[Text and item location entries]
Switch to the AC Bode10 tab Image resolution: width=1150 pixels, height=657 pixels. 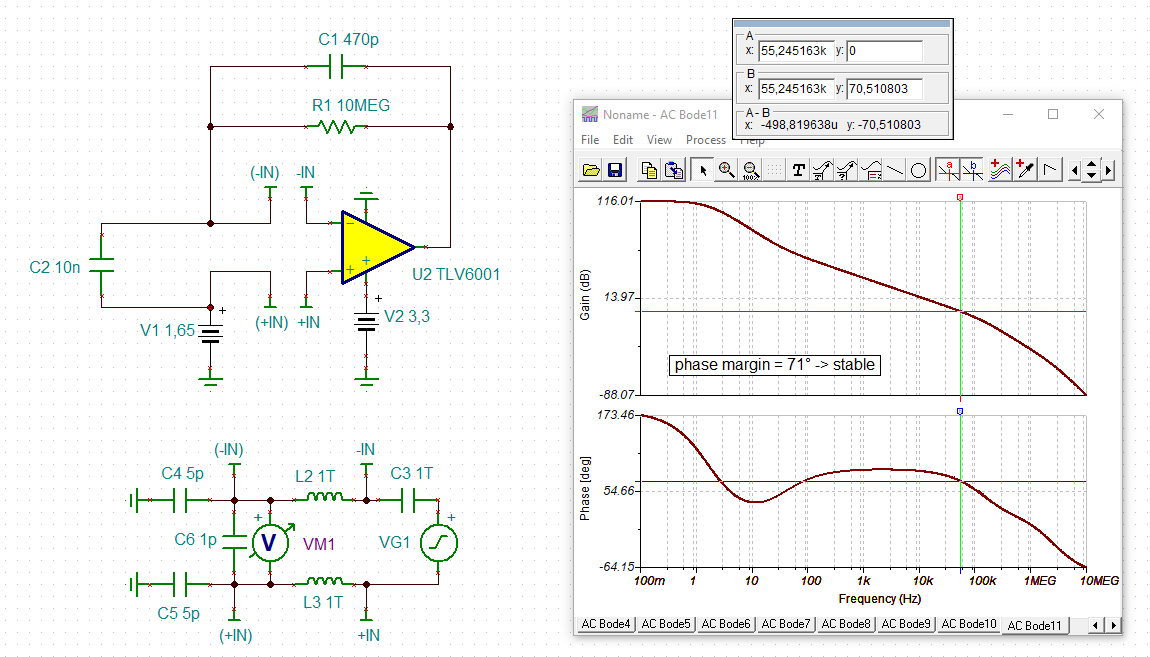pyautogui.click(x=969, y=624)
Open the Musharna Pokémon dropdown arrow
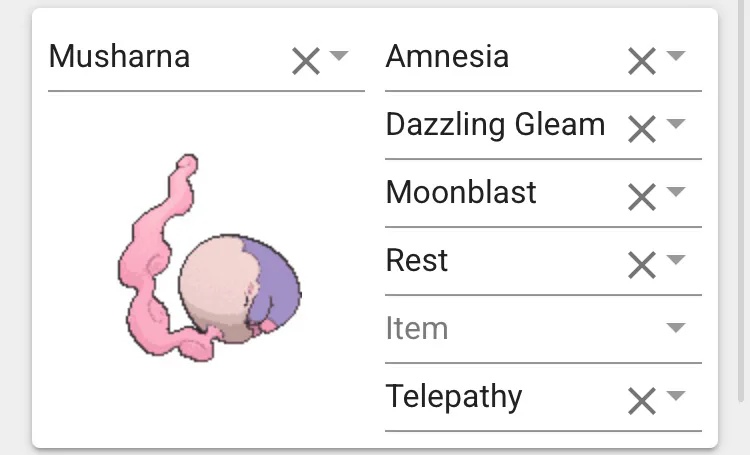The image size is (750, 455). (338, 56)
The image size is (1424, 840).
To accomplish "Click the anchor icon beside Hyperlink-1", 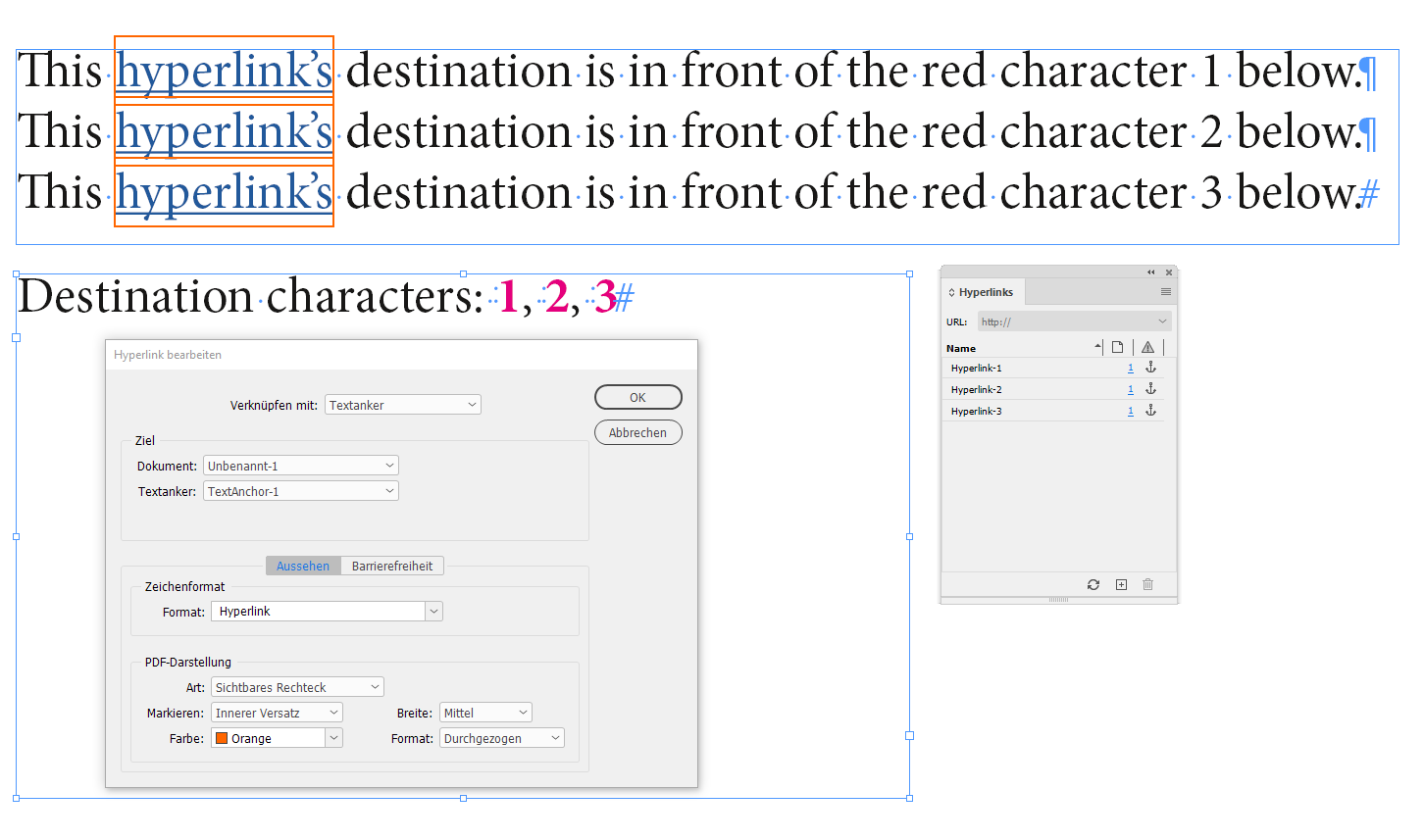I will 1151,368.
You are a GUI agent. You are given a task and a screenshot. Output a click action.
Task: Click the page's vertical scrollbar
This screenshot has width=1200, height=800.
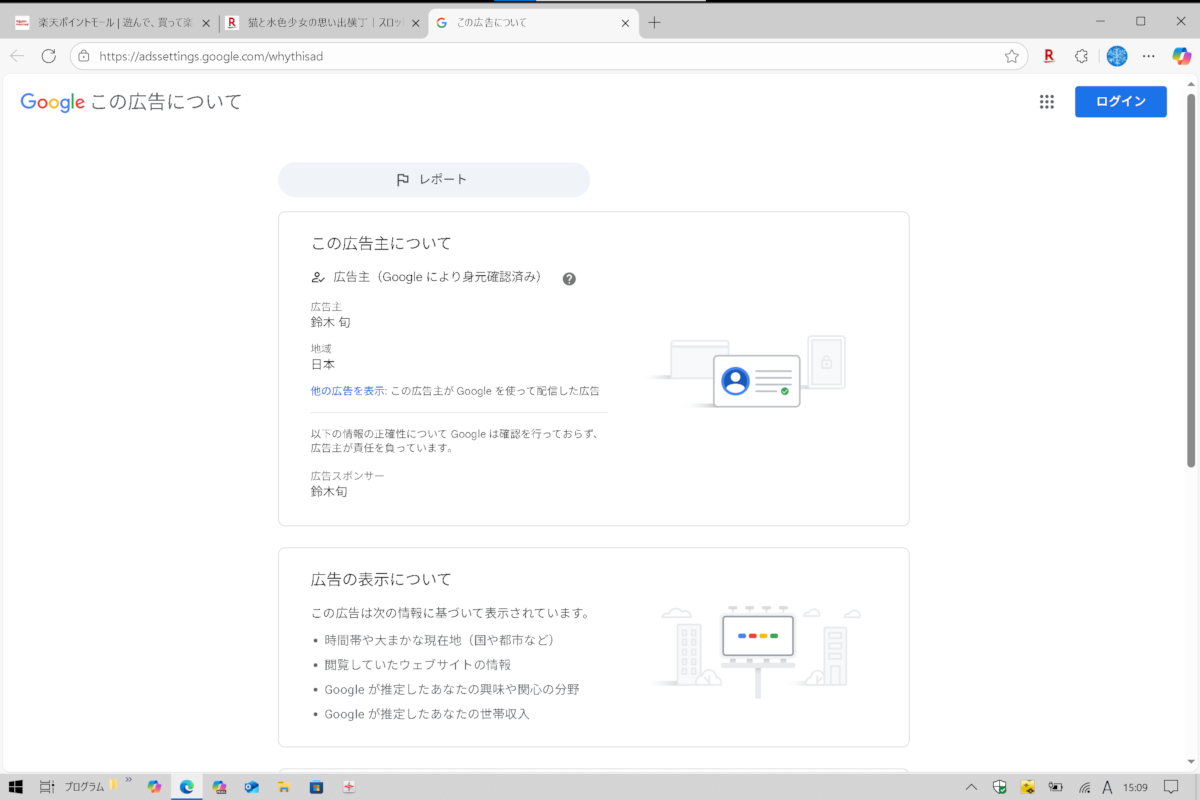(x=1190, y=280)
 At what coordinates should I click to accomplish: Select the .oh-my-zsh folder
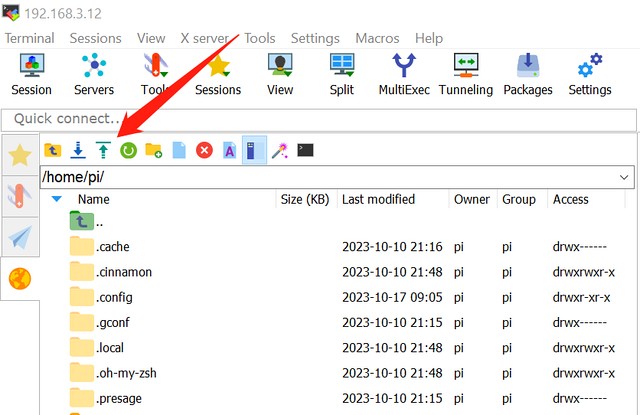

__DO THIS__:
Arrange the lines from the one containing "You are a GUI" through the end of the records as a Markdown table with the columns "No." and "Record Line," skipping blank lines and omitting the pictures.

__OUTPUT OF THE TASK__:
| No. | Record Line |
|---|---|
| 1 | You are a GUI agent. You are given a task and a screenshot. Output a click action. |
| 2 | Task: Click the page's vertical scrollbar |
| 3 | This screenshot has width=1200, height=800. |
| 4 | (x=1190, y=280) |
| 5 |  At what coordinates should I click to accomplish: Select the .oh-my-zsh folder |